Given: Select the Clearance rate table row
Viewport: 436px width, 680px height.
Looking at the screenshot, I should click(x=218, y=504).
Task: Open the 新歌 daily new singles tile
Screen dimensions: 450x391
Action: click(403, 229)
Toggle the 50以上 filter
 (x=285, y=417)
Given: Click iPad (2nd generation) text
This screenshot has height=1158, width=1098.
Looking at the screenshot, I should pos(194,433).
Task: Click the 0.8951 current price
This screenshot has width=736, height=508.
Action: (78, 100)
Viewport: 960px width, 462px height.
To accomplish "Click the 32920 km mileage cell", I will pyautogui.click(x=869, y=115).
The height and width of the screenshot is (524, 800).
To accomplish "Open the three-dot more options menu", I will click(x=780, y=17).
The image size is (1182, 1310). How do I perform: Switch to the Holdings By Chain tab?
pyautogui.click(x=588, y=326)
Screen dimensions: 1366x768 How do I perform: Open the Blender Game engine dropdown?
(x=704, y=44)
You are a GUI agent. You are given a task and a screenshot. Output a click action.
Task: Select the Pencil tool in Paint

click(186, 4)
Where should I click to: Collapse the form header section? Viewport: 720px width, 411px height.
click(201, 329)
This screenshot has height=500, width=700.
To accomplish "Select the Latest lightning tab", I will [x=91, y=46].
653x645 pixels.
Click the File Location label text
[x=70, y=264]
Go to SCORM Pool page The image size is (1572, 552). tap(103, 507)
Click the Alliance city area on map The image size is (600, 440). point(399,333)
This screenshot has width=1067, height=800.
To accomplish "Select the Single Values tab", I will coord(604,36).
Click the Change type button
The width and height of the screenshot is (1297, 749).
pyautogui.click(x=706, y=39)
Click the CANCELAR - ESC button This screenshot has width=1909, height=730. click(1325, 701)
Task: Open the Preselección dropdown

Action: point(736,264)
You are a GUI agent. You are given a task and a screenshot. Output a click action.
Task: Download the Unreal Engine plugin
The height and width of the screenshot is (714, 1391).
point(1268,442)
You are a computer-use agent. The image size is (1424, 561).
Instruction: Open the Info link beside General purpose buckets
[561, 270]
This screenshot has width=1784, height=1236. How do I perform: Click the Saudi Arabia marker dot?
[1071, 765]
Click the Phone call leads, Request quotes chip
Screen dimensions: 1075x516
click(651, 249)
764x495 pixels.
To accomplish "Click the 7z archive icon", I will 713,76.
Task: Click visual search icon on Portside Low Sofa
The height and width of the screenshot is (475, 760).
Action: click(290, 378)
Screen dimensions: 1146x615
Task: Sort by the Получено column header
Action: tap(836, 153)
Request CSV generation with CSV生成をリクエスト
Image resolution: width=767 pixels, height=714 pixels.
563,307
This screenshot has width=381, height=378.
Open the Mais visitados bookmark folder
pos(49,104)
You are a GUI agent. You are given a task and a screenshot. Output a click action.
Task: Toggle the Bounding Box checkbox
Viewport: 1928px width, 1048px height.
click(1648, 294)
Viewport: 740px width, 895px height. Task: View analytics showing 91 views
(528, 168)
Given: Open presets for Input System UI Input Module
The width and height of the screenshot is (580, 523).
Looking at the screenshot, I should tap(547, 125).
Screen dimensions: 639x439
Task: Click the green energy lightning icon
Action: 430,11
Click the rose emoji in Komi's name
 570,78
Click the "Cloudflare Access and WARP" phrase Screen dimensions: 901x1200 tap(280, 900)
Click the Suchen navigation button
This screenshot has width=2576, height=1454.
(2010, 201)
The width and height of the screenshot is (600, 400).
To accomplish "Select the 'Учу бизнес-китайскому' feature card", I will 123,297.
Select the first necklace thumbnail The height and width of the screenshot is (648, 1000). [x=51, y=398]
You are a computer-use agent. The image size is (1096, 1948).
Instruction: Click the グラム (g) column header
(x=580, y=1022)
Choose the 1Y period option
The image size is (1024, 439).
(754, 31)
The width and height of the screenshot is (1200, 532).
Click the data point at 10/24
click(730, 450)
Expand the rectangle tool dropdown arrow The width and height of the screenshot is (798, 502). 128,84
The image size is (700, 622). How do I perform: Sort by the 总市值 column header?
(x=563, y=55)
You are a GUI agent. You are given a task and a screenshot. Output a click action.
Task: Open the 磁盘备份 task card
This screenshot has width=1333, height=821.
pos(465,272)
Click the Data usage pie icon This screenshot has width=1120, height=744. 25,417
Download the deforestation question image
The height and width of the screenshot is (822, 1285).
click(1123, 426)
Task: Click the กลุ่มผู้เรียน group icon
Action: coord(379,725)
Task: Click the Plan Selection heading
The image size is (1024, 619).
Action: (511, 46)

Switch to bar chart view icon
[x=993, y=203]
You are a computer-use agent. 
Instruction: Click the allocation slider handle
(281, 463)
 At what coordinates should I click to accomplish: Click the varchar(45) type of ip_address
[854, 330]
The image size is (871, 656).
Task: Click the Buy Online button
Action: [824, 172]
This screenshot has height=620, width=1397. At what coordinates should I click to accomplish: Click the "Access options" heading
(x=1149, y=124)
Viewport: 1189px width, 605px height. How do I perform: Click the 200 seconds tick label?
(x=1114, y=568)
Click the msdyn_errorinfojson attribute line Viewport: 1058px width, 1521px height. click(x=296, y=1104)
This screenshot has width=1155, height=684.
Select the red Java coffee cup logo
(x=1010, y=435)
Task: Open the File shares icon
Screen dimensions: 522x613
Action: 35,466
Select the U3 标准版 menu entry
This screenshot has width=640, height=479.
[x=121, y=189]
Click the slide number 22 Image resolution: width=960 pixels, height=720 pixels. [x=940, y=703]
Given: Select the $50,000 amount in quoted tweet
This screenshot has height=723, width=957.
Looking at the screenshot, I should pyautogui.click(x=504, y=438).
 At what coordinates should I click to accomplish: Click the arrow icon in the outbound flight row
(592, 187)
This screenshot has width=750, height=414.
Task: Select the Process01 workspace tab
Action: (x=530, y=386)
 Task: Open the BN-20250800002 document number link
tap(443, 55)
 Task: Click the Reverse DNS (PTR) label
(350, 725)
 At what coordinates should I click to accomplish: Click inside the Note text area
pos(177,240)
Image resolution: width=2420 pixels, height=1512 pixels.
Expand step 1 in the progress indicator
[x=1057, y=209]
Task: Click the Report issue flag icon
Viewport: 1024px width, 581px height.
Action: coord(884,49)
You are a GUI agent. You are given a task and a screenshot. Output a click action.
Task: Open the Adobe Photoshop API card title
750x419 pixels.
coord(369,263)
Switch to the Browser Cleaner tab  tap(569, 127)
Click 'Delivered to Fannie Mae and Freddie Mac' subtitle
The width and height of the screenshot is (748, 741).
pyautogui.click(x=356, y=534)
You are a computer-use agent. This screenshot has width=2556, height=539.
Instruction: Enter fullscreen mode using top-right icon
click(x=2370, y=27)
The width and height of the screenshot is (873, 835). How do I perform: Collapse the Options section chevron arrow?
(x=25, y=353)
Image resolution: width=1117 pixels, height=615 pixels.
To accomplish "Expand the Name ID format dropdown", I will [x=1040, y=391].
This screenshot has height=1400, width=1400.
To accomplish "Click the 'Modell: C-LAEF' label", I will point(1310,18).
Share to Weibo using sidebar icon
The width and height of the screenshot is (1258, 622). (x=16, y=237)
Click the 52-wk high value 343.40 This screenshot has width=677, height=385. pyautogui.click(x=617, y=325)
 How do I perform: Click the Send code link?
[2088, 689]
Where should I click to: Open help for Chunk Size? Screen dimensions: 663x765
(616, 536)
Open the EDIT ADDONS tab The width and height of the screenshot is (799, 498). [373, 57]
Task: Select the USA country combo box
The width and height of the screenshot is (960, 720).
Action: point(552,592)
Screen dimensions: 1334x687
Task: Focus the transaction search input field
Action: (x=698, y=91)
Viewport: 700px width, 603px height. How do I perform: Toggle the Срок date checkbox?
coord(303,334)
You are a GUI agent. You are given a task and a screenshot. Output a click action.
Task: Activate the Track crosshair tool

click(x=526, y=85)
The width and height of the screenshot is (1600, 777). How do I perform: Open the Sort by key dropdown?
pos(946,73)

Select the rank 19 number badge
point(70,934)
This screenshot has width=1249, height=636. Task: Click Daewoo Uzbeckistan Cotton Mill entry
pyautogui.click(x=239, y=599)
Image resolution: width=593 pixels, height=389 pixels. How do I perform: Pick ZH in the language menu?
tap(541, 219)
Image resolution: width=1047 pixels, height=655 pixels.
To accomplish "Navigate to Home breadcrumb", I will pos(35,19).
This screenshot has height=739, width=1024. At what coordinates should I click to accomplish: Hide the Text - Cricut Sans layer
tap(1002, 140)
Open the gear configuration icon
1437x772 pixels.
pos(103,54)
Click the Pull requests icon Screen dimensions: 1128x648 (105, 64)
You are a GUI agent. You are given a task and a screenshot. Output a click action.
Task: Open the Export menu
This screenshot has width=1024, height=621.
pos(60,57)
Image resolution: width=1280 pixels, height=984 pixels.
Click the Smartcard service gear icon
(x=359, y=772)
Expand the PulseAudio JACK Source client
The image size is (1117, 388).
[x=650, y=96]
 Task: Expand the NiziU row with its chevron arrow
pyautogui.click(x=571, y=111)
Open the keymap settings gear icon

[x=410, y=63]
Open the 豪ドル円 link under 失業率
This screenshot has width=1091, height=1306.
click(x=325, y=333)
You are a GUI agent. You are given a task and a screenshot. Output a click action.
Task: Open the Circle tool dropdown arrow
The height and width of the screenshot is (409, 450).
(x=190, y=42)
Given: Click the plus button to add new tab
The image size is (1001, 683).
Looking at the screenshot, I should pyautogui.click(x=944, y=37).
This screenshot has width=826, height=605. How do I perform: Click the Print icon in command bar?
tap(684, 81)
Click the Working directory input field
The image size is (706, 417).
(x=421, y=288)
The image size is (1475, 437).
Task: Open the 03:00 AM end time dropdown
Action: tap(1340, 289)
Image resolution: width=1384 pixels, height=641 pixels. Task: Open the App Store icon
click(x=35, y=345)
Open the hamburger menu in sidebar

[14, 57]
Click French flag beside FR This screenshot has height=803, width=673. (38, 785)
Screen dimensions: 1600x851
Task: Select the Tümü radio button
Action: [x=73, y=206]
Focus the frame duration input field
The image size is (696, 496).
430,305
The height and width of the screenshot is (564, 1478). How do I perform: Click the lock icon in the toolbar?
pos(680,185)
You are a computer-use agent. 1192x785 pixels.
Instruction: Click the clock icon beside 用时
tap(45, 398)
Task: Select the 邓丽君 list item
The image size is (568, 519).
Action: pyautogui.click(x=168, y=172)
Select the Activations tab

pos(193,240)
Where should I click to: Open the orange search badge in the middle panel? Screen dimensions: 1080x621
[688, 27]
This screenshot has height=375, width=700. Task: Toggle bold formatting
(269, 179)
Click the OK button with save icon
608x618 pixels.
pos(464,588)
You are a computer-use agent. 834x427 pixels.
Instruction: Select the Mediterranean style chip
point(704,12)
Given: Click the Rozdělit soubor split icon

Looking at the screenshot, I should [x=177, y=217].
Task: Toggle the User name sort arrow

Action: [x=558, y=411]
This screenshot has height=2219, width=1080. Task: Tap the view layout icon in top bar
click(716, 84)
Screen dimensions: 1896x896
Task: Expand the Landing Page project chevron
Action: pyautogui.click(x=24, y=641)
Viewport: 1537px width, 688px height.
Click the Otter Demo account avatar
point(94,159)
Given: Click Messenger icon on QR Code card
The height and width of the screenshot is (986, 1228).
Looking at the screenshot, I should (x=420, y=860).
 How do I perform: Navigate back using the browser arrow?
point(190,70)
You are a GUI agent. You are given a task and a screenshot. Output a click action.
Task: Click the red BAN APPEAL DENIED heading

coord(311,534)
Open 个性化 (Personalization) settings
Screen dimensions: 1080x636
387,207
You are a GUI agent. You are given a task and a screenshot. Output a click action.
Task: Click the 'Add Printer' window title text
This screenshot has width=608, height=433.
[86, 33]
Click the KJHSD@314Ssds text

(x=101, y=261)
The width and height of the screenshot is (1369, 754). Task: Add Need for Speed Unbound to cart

== PROBLEM TO WORK ON ==
Among the lines of the listing above, count those that include the string "computer" and give that total alone.

== RESPONSE TO THE EXERCISE ==
6